Della psichiatra di Bari, così come di tanti suoi colleghi in tutt’Italia, si è detto forse un po’ passionalmente che curava le piaghe dei cuori malati. Cuori ingrati, evidentemente, tanto da uccidere un benefattore. Forse non si saprà mai se l’acting out è stato spontaneo o provocato da una comunicazione inadeguata dell’operatore. Ad ogni modo nuovamente una levata di scudi per la contenzione e – magari - le guardie armate nei Centri di Salute Mentale. Tutto ha cittadinanza se si ha in mente il ripristino di regimi noti.
Che l’ammalato mentale oggi sia più complesso di prima è intuibile. E ciò per lo più a causa, oltre che per gli elevati stressor socio – familiari attuali, per la condizione di comorbilità, una sorta di circolo vizioso per il quale l’uso di sostanze copre o a volte slatentizza un disturbo psichico di base. Questo viene “auto medicato” dall’uso di droghe sino a quando il soggetto verrà preso in carico dai servizi e trattato anche farmacologicamente, talvolta in modo poco coordinato o fortemente delegante. Il mix di droghe e psicofarmaci in sommatoria peggiorerà il quadro generale, ovvero renderà le reazioni del paziente del tutto imprevedibili.
E’ ovvio che su questa frequente casistica possiamo invocare o i lager con mura di cinta elettrificati o un’organizzazione dei servizi che preveda, ad esempio, il monitoraggio in equipe delle “doppie diagnosi” tra servizi di Salute mentale , Sert o Neuropsichitria Infantile, in una sinergia migliorabile, con un intervento più saliente dell’equipe sul versante patologico preminente, che ovviamente nel tempo tenderà a confondersi sovrapponendosi continuamente. Scontato che per queste “buone prassi” serve personale quantitativamente adeguato e qualitativamente preparato. Perché in certi settori sanitari, il burn out, ovvero l’esauribilità e la demotivazione dell’operatore, è più accentuato che in altri . Da ciò può accadere che una comunicazione non modulata col paziente, con la sua agitazione, ovvero con una un nucleo paranoico non evidenziato a prima vista , possa provocare un passaggio all’atto inaspettato.

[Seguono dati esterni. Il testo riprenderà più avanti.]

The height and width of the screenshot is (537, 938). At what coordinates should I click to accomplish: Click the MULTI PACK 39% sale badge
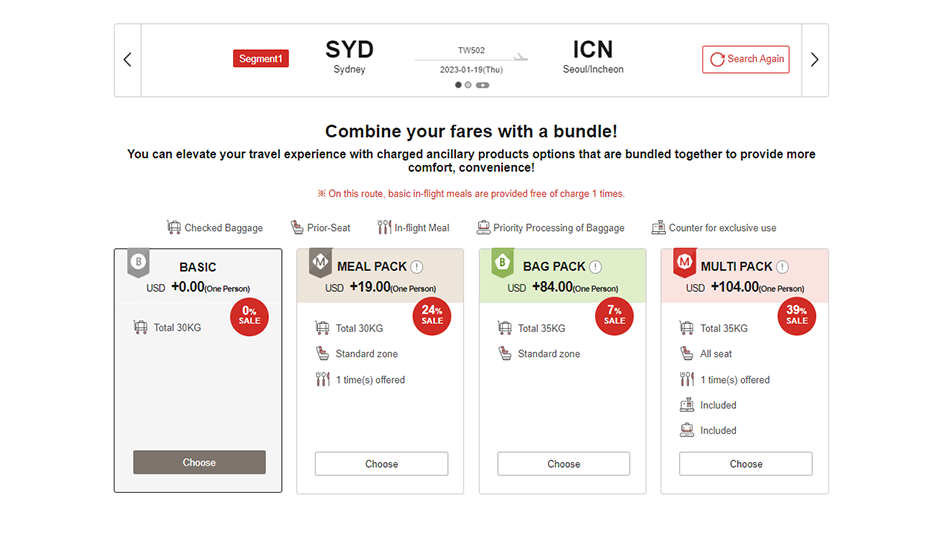pyautogui.click(x=797, y=315)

La Sanità si può fare in tanti modi e il prendersi cura del pazienti da parte dei singoli operatori è spesso considerata un’ araba fenicia. In vero questo luogo comune è ingeneroso. E se le aggressioni ad operatori restano sporadiche è perché la maggior parte di essi si dedica ai pazienti con attenzione ma anche con una buona offerta di compliance , “scaricando” , come in una “messa a terra” elettrica, la tensione nervosa che i pazienti accumulano in maniera rapida e spesso ingestibile.
Talvolta pubblico e privato del settore privilegiano la residenzialità protratta ( che poi sconfinerà nella cronicizzazione ) mal utilizzando gli operatori ed impegnandoli, a dispetto delle proprie doti personali e competenze, in ruoli di custodia del degente più che di cura e restituzione al territorio. Non è la prassi consolidata, ma è frequente. Questa modalità “tranquillizza” la società ma condanna individui che, come altre esperienze dimostrano, potrebbero invece imparare ad autogestirsi e lavorare, magari sotto monitoraggio, ma fuori da recinti di ogni tipo.

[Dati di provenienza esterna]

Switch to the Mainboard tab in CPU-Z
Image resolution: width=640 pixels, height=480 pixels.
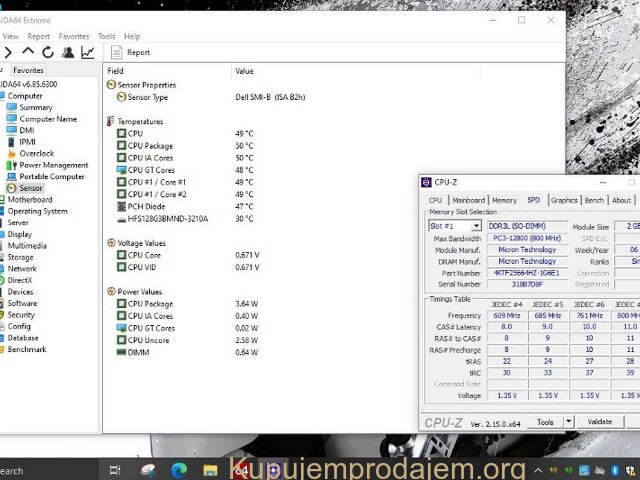[468, 200]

Ogni caso è un caso a sé, non v’è dubbio. Ma dentro una collettività inquieta ed incerta i deragliamenti verso anomalie o patologie psichiche sono sempre più frequenti. Il sistema resta fragile ed incapiente rispetto alla domanda. Il potenziamento delle postazioni socio – sanitarie nell’ambito della Salute Mentale è un’opzione della politica, che deve farsi carico della qualità di vita del singolo e della collettività.